- **Raw data**
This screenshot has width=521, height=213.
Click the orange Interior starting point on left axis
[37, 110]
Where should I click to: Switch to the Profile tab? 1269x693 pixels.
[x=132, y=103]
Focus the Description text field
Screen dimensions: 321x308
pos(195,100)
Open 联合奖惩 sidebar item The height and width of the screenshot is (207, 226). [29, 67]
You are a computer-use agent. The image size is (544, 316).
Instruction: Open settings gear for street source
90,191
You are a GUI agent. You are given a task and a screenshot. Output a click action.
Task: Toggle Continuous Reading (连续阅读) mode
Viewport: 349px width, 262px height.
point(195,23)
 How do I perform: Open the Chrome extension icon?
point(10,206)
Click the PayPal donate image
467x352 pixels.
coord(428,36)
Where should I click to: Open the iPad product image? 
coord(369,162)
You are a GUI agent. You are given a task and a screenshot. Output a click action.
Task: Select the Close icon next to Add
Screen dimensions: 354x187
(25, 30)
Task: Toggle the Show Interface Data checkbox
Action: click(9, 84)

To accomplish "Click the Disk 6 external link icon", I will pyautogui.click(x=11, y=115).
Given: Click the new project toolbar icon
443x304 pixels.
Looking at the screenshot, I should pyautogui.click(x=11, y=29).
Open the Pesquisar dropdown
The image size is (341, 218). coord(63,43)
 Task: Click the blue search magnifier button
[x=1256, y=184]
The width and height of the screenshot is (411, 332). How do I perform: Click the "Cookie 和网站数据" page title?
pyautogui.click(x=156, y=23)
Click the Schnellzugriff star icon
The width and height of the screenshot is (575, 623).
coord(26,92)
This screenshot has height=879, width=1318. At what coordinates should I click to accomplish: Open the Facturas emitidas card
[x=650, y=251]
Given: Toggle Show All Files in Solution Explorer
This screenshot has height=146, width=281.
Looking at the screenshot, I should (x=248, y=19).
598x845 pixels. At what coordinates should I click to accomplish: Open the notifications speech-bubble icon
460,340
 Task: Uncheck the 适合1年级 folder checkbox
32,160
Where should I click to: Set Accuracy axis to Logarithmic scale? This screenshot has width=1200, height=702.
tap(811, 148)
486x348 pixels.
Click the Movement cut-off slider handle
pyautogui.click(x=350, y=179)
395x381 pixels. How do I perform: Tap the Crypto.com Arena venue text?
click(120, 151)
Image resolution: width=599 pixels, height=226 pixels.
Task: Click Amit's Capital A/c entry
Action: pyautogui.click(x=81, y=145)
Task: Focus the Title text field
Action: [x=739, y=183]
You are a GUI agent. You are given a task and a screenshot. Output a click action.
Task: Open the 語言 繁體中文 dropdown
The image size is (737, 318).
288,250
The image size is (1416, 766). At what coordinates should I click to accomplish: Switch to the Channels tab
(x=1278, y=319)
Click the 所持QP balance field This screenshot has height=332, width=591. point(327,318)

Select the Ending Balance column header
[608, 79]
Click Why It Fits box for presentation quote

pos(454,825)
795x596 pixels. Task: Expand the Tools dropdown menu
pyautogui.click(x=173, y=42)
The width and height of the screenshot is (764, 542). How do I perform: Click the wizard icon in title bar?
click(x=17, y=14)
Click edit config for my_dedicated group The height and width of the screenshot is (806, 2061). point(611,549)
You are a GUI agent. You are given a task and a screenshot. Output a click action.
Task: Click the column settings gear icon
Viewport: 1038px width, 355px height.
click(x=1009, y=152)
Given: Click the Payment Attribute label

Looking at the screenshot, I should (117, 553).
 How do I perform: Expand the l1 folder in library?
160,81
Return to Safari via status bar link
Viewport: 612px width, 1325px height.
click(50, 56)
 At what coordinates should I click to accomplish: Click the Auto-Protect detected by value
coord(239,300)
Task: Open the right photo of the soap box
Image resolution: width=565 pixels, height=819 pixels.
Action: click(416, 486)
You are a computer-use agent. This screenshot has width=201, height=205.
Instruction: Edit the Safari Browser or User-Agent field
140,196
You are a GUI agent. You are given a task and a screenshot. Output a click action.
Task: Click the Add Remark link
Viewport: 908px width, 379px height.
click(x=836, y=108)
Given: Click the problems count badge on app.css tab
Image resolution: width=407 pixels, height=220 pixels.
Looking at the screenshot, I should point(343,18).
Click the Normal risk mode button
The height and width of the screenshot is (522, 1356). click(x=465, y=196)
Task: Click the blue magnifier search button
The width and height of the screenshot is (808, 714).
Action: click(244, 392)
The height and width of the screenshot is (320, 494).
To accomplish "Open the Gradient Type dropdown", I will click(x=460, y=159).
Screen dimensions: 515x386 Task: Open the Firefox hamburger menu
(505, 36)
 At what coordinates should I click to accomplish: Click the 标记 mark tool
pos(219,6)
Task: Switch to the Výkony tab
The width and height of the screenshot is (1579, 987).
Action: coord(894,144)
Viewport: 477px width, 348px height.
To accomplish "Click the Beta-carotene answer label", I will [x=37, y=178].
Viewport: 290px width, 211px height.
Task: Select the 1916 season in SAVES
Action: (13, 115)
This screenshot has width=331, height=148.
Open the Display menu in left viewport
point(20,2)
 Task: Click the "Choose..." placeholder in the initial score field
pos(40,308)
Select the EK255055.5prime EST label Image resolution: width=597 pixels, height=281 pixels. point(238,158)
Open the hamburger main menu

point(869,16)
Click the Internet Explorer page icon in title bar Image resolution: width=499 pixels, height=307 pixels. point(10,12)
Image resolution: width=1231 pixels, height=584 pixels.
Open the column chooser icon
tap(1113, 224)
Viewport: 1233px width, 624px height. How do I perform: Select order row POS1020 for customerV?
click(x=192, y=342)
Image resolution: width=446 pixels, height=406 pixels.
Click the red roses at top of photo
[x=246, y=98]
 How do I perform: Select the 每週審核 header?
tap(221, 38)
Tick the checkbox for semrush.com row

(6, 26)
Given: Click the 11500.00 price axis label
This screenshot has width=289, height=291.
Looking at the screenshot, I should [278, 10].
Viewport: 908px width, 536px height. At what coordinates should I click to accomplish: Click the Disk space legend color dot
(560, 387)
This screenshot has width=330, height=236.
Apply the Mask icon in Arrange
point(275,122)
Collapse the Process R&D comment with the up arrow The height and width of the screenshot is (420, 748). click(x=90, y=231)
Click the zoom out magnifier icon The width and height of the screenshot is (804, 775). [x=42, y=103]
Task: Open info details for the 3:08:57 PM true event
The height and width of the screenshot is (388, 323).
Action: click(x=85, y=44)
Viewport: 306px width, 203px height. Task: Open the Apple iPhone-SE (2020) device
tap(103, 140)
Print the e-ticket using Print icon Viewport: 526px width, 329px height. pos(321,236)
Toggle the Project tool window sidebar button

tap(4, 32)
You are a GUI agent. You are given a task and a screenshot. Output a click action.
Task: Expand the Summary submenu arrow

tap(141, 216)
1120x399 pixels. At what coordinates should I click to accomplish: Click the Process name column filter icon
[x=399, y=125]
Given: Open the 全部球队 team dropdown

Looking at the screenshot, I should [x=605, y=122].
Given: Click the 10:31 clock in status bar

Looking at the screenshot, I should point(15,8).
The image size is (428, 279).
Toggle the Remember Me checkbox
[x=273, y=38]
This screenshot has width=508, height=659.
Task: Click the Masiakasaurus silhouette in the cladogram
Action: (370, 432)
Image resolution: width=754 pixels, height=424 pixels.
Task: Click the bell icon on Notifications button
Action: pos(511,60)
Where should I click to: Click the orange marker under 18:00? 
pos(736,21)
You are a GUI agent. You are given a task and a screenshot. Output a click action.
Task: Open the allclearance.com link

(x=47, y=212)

- **Exercise**
Each line above should be copied exactly, with no line missing.

- **Solved exercise**
This screenshot has width=521, height=213.
Click the orange Interior starting point on left axis
[37, 110]
Where should I click to: Switch to the Profile tab? 1269x693 pixels.
[x=132, y=103]
Focus the Description text field
Screen dimensions: 321x308
pos(195,100)
Open 联合奖惩 sidebar item The height and width of the screenshot is (207, 226). [29, 67]
You are a computer-use agent. The image size is (544, 316).
Instruction: Open settings gear for street source
90,191
You are a GUI agent. You are given a task and a screenshot. Output a click action.
Task: Toggle Continuous Reading (连续阅读) mode
Viewport: 349px width, 262px height.
point(195,23)
 How do I perform: Open the Chrome extension icon?
point(10,206)
Click the PayPal donate image
467x352 pixels.
coord(428,36)
Where should I click to: Open the iPad product image? 
coord(369,162)
You are a GUI agent. You are given a task and a screenshot. Output a click action.
Task: Select the Close icon next to Add
Screen dimensions: 354x187
(25, 30)
Task: Toggle the Show Interface Data checkbox
Action: click(9, 84)

To accomplish "Click the Disk 6 external link icon", I will pyautogui.click(x=11, y=115).
Given: Click the new project toolbar icon
443x304 pixels.
Looking at the screenshot, I should pyautogui.click(x=11, y=29).
Open the Pesquisar dropdown
The image size is (341, 218). coord(63,43)
 Task: Click the blue search magnifier button
[x=1256, y=184]
The width and height of the screenshot is (411, 332). How do I perform: Click the "Cookie 和网站数据" page title?
pyautogui.click(x=156, y=23)
Click the Schnellzugriff star icon
The width and height of the screenshot is (575, 623).
coord(26,92)
This screenshot has height=879, width=1318. At what coordinates should I click to accomplish: Open the Facturas emitidas card
[x=650, y=251]
Given: Toggle Show All Files in Solution Explorer
This screenshot has height=146, width=281.
Looking at the screenshot, I should (x=248, y=19).
598x845 pixels. At what coordinates should I click to accomplish: Open the notifications speech-bubble icon
460,340
 Task: Uncheck the 适合1年级 folder checkbox
32,160
Where should I click to: Set Accuracy axis to Logarithmic scale? This screenshot has width=1200, height=702.
tap(811, 148)
486x348 pixels.
Click the Movement cut-off slider handle
pyautogui.click(x=350, y=179)
395x381 pixels. How do I perform: Tap the Crypto.com Arena venue text?
click(120, 151)
Image resolution: width=599 pixels, height=226 pixels.
Task: Click Amit's Capital A/c entry
Action: pyautogui.click(x=81, y=145)
Task: Focus the Title text field
Action: [x=739, y=183]
You are a GUI agent. You are given a task and a screenshot. Output a click action.
Task: Open the 語言 繁體中文 dropdown
The image size is (737, 318).
288,250
The image size is (1416, 766). At what coordinates should I click to accomplish: Switch to the Channels tab
(x=1278, y=319)
Click the 所持QP balance field This screenshot has height=332, width=591. point(327,318)

Select the Ending Balance column header
[608, 79]
Click Why It Fits box for presentation quote

pos(454,825)
795x596 pixels. Task: Expand the Tools dropdown menu
pyautogui.click(x=173, y=42)
The width and height of the screenshot is (764, 542). How do I perform: Click the wizard icon in title bar?
click(x=17, y=14)
Click edit config for my_dedicated group The height and width of the screenshot is (806, 2061). point(611,549)
You are a GUI agent. You are given a task and a screenshot. Output a click action.
Task: Click the column settings gear icon
Viewport: 1038px width, 355px height.
click(x=1009, y=152)
Given: Click the Payment Attribute label

Looking at the screenshot, I should (117, 553).
 How do I perform: Expand the l1 folder in library?
160,81
Return to Safari via status bar link
Viewport: 612px width, 1325px height.
click(50, 56)
 At what coordinates should I click to accomplish: Click the Auto-Protect detected by value
coord(239,300)
Task: Open the right photo of the soap box
Image resolution: width=565 pixels, height=819 pixels.
Action: click(416, 486)
You are a computer-use agent. This screenshot has width=201, height=205.
Instruction: Edit the Safari Browser or User-Agent field
140,196
You are a GUI agent. You are given a task and a screenshot. Output a click action.
Task: Click the Add Remark link
Viewport: 908px width, 379px height.
click(x=836, y=108)
Given: Click the problems count badge on app.css tab
Image resolution: width=407 pixels, height=220 pixels.
Looking at the screenshot, I should point(343,18).
Click the Normal risk mode button
The height and width of the screenshot is (522, 1356). click(x=465, y=196)
Task: Click the blue magnifier search button
The width and height of the screenshot is (808, 714).
Action: click(244, 392)
The height and width of the screenshot is (320, 494).
To accomplish "Open the Gradient Type dropdown", I will click(x=460, y=159).
Screen dimensions: 515x386 Task: Open the Firefox hamburger menu
(505, 36)
 At what coordinates should I click to accomplish: Click the 标记 mark tool
pos(219,6)
Task: Switch to the Výkony tab
The width and height of the screenshot is (1579, 987).
Action: coord(894,144)
Viewport: 477px width, 348px height.
To accomplish "Click the Beta-carotene answer label", I will [x=37, y=178].
Viewport: 290px width, 211px height.
Task: Select the 1916 season in SAVES
Action: (13, 115)
This screenshot has width=331, height=148.
Open the Display menu in left viewport
point(20,2)
 Task: Click the "Choose..." placeholder in the initial score field
pos(40,308)
Select the EK255055.5prime EST label Image resolution: width=597 pixels, height=281 pixels. point(238,158)
Open the hamburger main menu

point(869,16)
Click the Internet Explorer page icon in title bar Image resolution: width=499 pixels, height=307 pixels. point(10,12)
Image resolution: width=1231 pixels, height=584 pixels.
Open the column chooser icon
tap(1113, 224)
Viewport: 1233px width, 624px height. How do I perform: Select order row POS1020 for customerV?
click(x=192, y=342)
Image resolution: width=446 pixels, height=406 pixels.
Click the red roses at top of photo
[x=246, y=98]
 How do I perform: Select the 每週審核 header?
tap(221, 38)
Tick the checkbox for semrush.com row

(6, 26)
Given: Click the 11500.00 price axis label
This screenshot has width=289, height=291.
Looking at the screenshot, I should [278, 10].
Viewport: 908px width, 536px height. At what coordinates should I click to accomplish: Click the Disk space legend color dot
(560, 387)
This screenshot has width=330, height=236.
Apply the Mask icon in Arrange
point(275,122)
Collapse the Process R&D comment with the up arrow The height and width of the screenshot is (420, 748). click(x=90, y=231)
Click the zoom out magnifier icon The width and height of the screenshot is (804, 775). [x=42, y=103]
Task: Open info details for the 3:08:57 PM true event
The height and width of the screenshot is (388, 323).
Action: click(x=85, y=44)
Viewport: 306px width, 203px height. Task: Open the Apple iPhone-SE (2020) device
tap(103, 140)
Print the e-ticket using Print icon Viewport: 526px width, 329px height. pos(321,236)
Toggle the Project tool window sidebar button

tap(4, 32)
You are a GUI agent. You are given a task and a screenshot. Output a click action.
Task: Expand the Summary submenu arrow

tap(141, 216)
1120x399 pixels. At what coordinates should I click to accomplish: Click the Process name column filter icon
[x=399, y=125]
Given: Open the 全部球队 team dropdown

Looking at the screenshot, I should [x=605, y=122].
Given: Click the 10:31 clock in status bar

Looking at the screenshot, I should point(15,8).
The image size is (428, 279).
Toggle the Remember Me checkbox
[x=273, y=38]
This screenshot has width=508, height=659.
Task: Click the Masiakasaurus silhouette in the cladogram
Action: (370, 432)
Image resolution: width=754 pixels, height=424 pixels.
Task: Click the bell icon on Notifications button
Action: pos(511,60)
Where should I click to: Click the orange marker under 18:00? 
pos(736,21)
You are a GUI agent. You are given a task and a screenshot. Output a click action.
Task: Open the allclearance.com link

(x=47, y=212)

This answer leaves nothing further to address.